Too often, the regulations governing monopoly utilities are toothless because they are considered too big to fail. Regulated utilities have spent decades and millions of dollars on lobbyists to build up cozy relationships with the policymakers that regulate them. The result is that rate hikes are automatically approved and anti-competitive bills like Ohio’s HB 6 are adopted at ratepayers’ expense.
But proper adjustment in regulatory structures can open the current monopoly utility model to competition that allows new entrants into state markets. The natural pressure of competition would turn up the heat on incumbent utilities to change their ways.
Current regulations maintain the traditional obstacles to competition, often outright suppressing it especially in areas where the political pull of monopoly utilities is greatest. But regulatory changes could embrace the change that digital technologies are bringing to truly open it up and hasten the next transformation: the evolution of the industry’s core business model.

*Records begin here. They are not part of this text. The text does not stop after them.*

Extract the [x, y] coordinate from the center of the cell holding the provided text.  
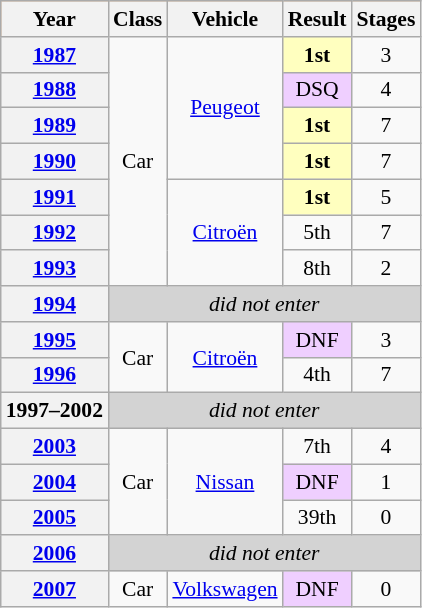
Year [54, 19]
1 [386, 482]
1988 [54, 90]
7th [318, 447]
5th [318, 233]
Result [318, 19]
1994 [54, 304]
Nissan [224, 482]
1996 [54, 375]
Vehicle [224, 19]
DSQ [318, 90]
1997–2002 [54, 411]
2007 [54, 589]
1993 [54, 269]
Peugeot [224, 108]
2005 [54, 518]
1987 [54, 55]
39th [318, 518]
Volkswagen [224, 589]
1991 [54, 197]
8th [318, 269]
2004 [54, 482]
2 [386, 269]
Stages [386, 19]
4th [318, 375]
5 [386, 197]
Class [138, 19]
1990 [54, 162]
2003 [54, 447]
1989 [54, 126]
2006 [54, 554]
1995 [54, 340]
1992 [54, 233]
Capture the cell that displays the provided text and extract its [X, Y] central coordinate. 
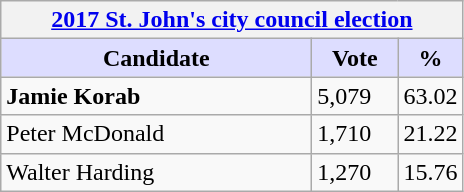
1,270 [355, 172]
15.76 [430, 172]
Peter McDonald [156, 134]
Jamie Korab [156, 96]
Candidate [156, 58]
% [430, 58]
2017 St. John's city council election [232, 20]
63.02 [430, 96]
5,079 [355, 96]
Vote [355, 58]
1,710 [355, 134]
Walter Harding [156, 172]
21.22 [430, 134]
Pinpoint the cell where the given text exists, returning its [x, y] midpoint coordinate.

Policymakers should be careful not to erect barriers to consumer-owned distributed clean energy sources. It’s time to recognize that monopoly utilities’ returns are paid for by taxpayers who support the publicly funded infrastructure. If utilities are not making the best use of the technology available, they’re simply a burden on taxpayers.
The existing patchwork of state and local policies can be difficult to navigate, and they inherently restrict competitors from entering the market – indeed, fully regulated states prohibit competition. The rise of independent renewable energy suppliers and service companies made possible in states that have reorganized their electricity markets is a regulatory reform that should be applied nationally. A strong competitive market provides customers with far more options for products and services while naturally keeping pressure on prices to remain low.
Regulation is just half the battle, though. Changes to the business model of power suppliers are just as important. Incumbent utilities that are able to maintain their hold on generation and distribution have inherent economic power in the market to deter competition. Because regulated utilities set their prices based on what the government will allow and not on the actual price of production in real time, they have an incentive to game the system by influencing regulators – while ignoring ratepayers, who are captive in the monopoly system.
Market-based signals have proven to be the key to innovation and customer-centric focus in every other sector of the economy. Regulators should embrace competitive reforms that lead to the unbundling or disaggregation of the utility sector that’s historically been vertically integrated. As that unraveling happens, it will open the door to more competition and opportunities that will ultimately benefit the consumer and all of society.
No matter the sector, market participants in competitive markets are more responsive to their customers, provide better services and optimized products, and are directly incentivized to listen to their customers. Without competitive markets, incumbent utilities will continue to drag their feet on providing innovative and cleaner solutions to the nation’s power needs.
Conclusion
For consumers and regulators alike, the goals of the energy transition are well aligned, and they encompass the principles of energy that is reliable, affordable and clean.
Incumbent utilities may agree with the pursuit of those principles theoretically, but they are simultaneously prioritizing shareholder profits by doing whatever they can to keep out competitors. Requiring vertically integrated monopolies to stick to managing the poles and wires of distribution and leave generation and other services to the private sector is the most effective strategy to achieving the energy transition in a way that most benefits consumers.
Harnessing the power of the markets is crucial to meeting growing energy demand while reducing pollution and carbon intensity in the most efficient manner possible.